Select Committee on Office of the Deputy Prime Minister: Housing, Planning, Local Government and the Regions Minutes of Evidence


Supplementary memorandum by the Office of the Deputy Prime Minister (AR 01(a))

OFFICE CORE NARRATIVE

  As Peter Unwin mentioned in his evidence to the Committee on Monday, the Deputy Prime Minister and the Ministerial Team have been taking stock of current policies and programmes to ensure that these are aligned as effectively as possible in creating sustainable communities and ensuring the Office is successful in setting out its priorities clearly during the Comprehensive Spending Review 2007.

  Members of the Committee may be interested to see the outcomes of this work, summarised in the attached core narrative for the Office. The goals set out in the narrative focus on the outcomes that our strategic priorities and PSA targets aim to deliver. Ministers have today circulated the narrative to all staff in ODPM and the Government Offices for the Regions.

David Hill

CORE NARRATIVE

  Sustainable communities are about things that matter to people: decent homes at prices people can afford, good public transport, schools, hospitals, and shops; people able to have a say on the way their neighbourhood is run; and a clean, safe environment.
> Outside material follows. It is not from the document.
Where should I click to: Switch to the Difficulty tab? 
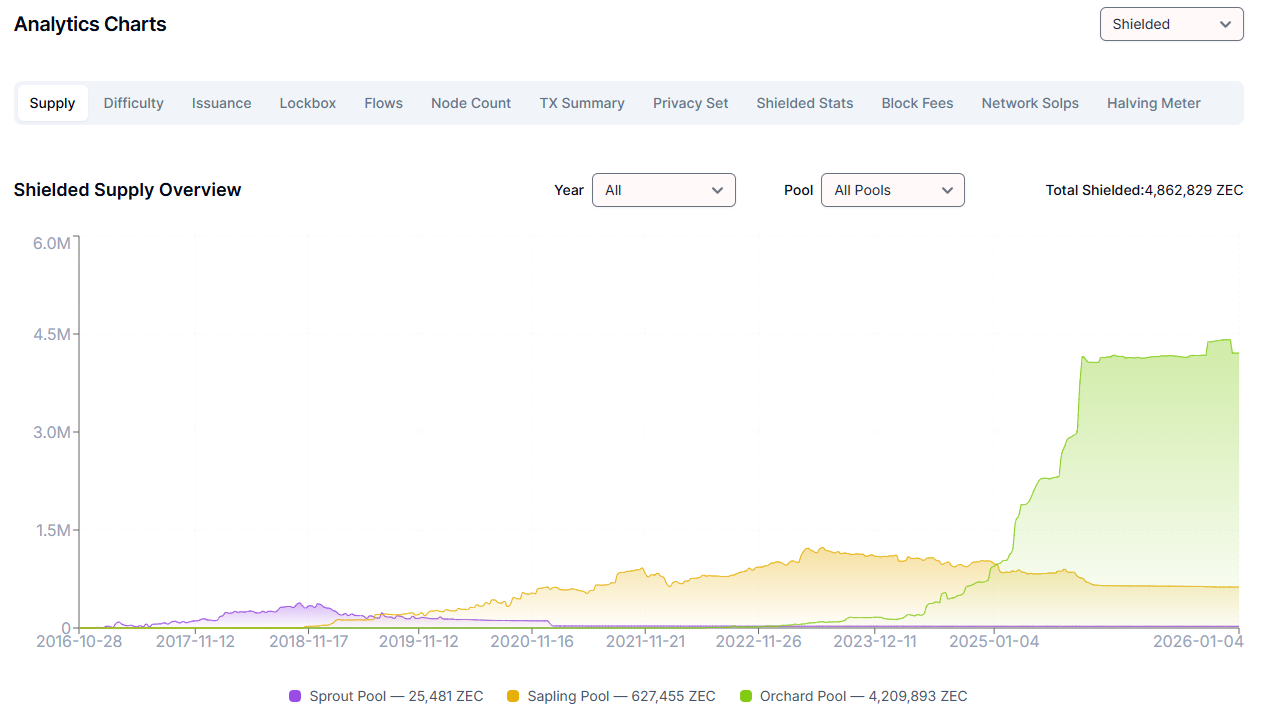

  The job of the Office of the Deputy Prime Minister is to help create sustainable communities, working with other Government departments, local councils, businesses, the voluntary sector, and communities themselves.

  We have five year plans and a challenging set of Public Service Agreement targets which set the overall framework. We have now completed a stocktake to ensure that we have full alignment across these programmes to maximise our impact in delivery and to sharpen our focus in advance of the Comprehensive Spending Review in 2007.

What did we conclude?

  Our programmes are underpinned by three core values. All our policy and practice should be tested against them. The values are:

    —  Empowerment: are we giving people more power and control over their lives?
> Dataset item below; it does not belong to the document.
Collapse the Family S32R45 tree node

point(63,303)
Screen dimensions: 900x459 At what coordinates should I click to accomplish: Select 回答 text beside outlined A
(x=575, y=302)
    —  Equity: are we ensuring that we narrow the gap between disadvantaged groups and areas and the average?

    —  Value for money: are we reducing costs and bureaucracy, increasing productivity, and using public money to lever in resources from the private and voluntary sectors.

  There are five key drivers of sustainable communities. They are central to the delivery of our over-arching goal.

    —  high quality services: focused on continuous improvement and the delivery of visible results in service delivery and public perceptions;

    —  a good physical environment: clean, safe and environmentally sustainable;

    —  a strong economic base: a good infrastructure, employment and opportunity for all, and a good climate for enterprise and investment;

    —  strong leadership: reinvigorated local democracy, strong partnerships; and

    —  shared values: building cohesion and respect across communities.

  These are mutually reinforcing and if a community lacks one or more of them it is unlikely to be sustainable. Good policy and delivery will bring out these synergies.

  Flowing from this work we have developed 11 key priorities for the Office: these consist of high level goals, critical projects and cross-government priorities:

High-level goals

    —  A step on the housing ladder for new generations of homeowners; quality and choice for those who rent; ensuring mixed sustainable communities based on public and private investment.

    —  High quality public services for all, shaped by individuals and communities to meet their needs, delivering value for money and visible results.

    —  Communities—especially the most disadvantaged—connected to economic activity and social opportunity.

    —  Towns and cities world class for their economic and social life; more power for neighbourhoods to decide things that matter to them.

    —  Inclusive communities that are bound together by values of decency and mutual respect—where we help prevent anti-social behaviour, enforce rules consistently and swiftly, and build respect in all communities.

Critical projects

    —  Improving regional arrangements to maximise the effectiveness of planning and investment at this level.

    —  Supporting robust local government finance; securing a strategic role for local government.

    —  Modernisation of the fire and rescue service.

    —  Delivering the Thames Gateway programme as a cross-Government project.

Cross-government priorities

    —  Managing the Office's contribution to delivering the Olympics.

    —  Tackling disadvantage and social exclusion.

  These goals focus on the outcomes that our strategic priorities and PSA targets aim to deliver. As we prepare for the 2007 Comprehensive Spending Review, we will work to ensure that our targets, funding, institutions and workforce are aligned as effectively as possible to achieve our mission to create sustainable communities.

  Building on our work to create sustainable communities at home, the Deputy Prime Minister is leading efforts across Europe, under the UK presidency of the EU, and through the development of a Bristol Accord to agree an integrated approach to the creation of sustainable communities across Europe.